One promising approach is to eliminate that layer by building AIs using physical artificial neurons instead of virtual ones. These physical neurons are analog circuits whose operation depends directly on physics, not on underlying computer hardware. AIs based on physical neurons have the potential to be orders of magnitude faster than current AIs while using far less energy.
My point is that it doesn’t matter that the computer itself is unlike a brain, because the analogy isn’t between brains and computers — it’s between biological neural networks and artificial ones. The computer is one layer below.
Yes, we agree on that. However, I don’t see any reason why intelligence has to evolve. In the other thread, I commented:
Evolution did us the favor of inventing neural networks, but we have successfully borrowed that concept and transplanted it into the world of non-biological machines. In a sense, AIs are our offspring and they benefit from our evolutionary history.
vjtorley:
I’m more optimistic because the analogy is between artificial and biological neural networks, not between brains and computers, and I don’t see any profound dissimilarities between the two kinds of neural network.
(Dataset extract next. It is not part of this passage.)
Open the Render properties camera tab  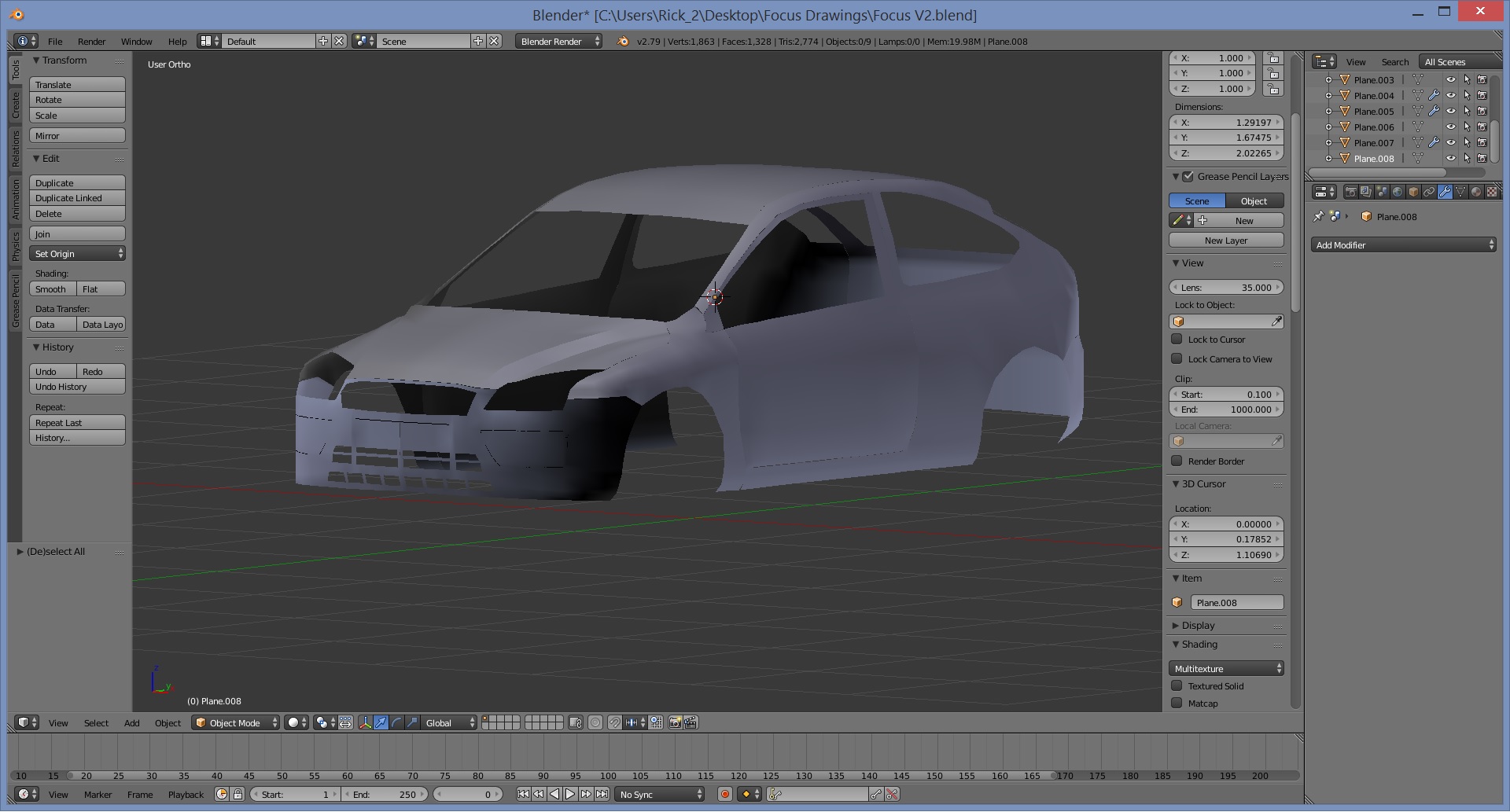[1350, 192]
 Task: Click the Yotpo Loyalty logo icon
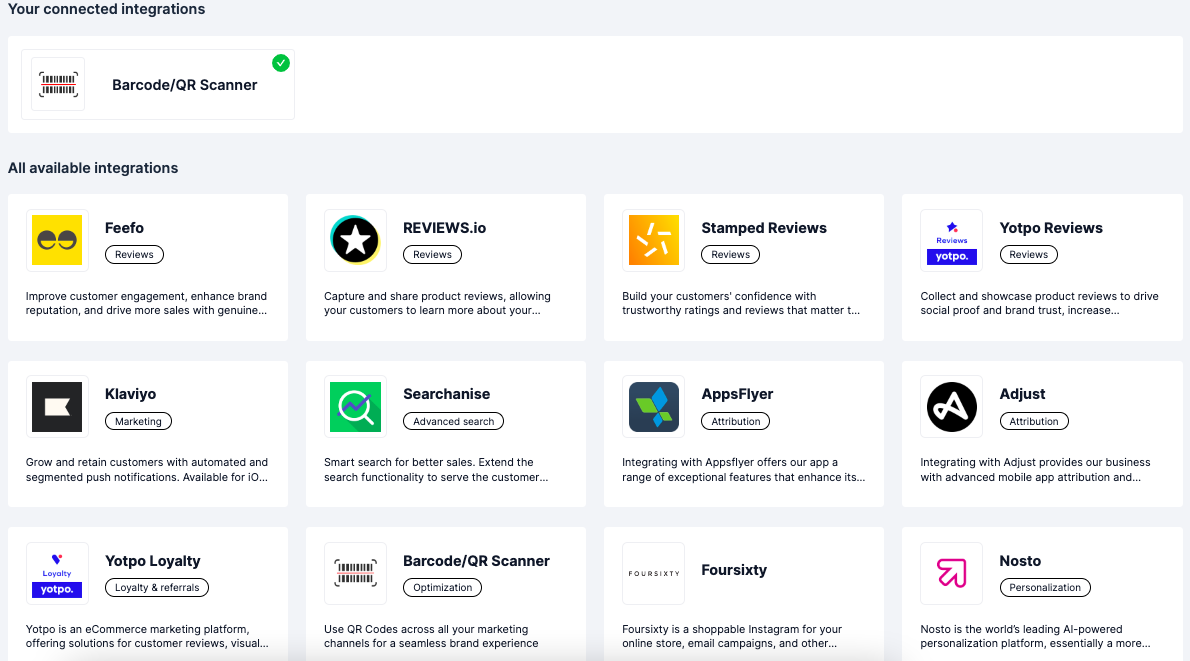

For the most part, addtional AI capabilities emerge rather than being designed and added. No one designed a story-writing module, for instance. AIs learn to write stories by seeing examples of it in their training data, much like humans do. The models are tweaked in order to improve their performance in certain domains, but that’s quite different from actually designing and installing those capabilities explicitly.
What’s striking is that the designers themselves typically have no idea how their AIs do what they do. How does an AI distinguish Ryan Gosling from Ryan Reynolds by looking at their faces, for example? No one knows, and for that matter no one knows how we do it, either. In both cases, the network implicitly learns to do it by being exposed to samples and building up correlations that are encoded in the synaptic strengths.
Since new abilities mostly emerge rather than being explicitly added, I’m pretty confident that AGI is possible. There are reasons to think that LLMs won’t get us there, but that other neural network-based architectures will. The bottom line, as I pointed out to Erik: if human neural networks have achieved AGI, why shouldn’t artificial neural networks? What’s the missing ingredient?
Do you think AIs will develop the independent capacity to increase their own abilities, either through improved hardware or improved network connectivity or both? At some point, do you think this will amount to conscious self-awareness (as far as we will be able to tell)?
Science fiction is full of computers which become so capable that they can design and improve themselves, becoming far beyond human comprehension very quickly. Inevitably, they develop personalities and preferences and get oriented toward a wide variety of goals, some of which are in conflict with human goals. Do you think this is at all plausible?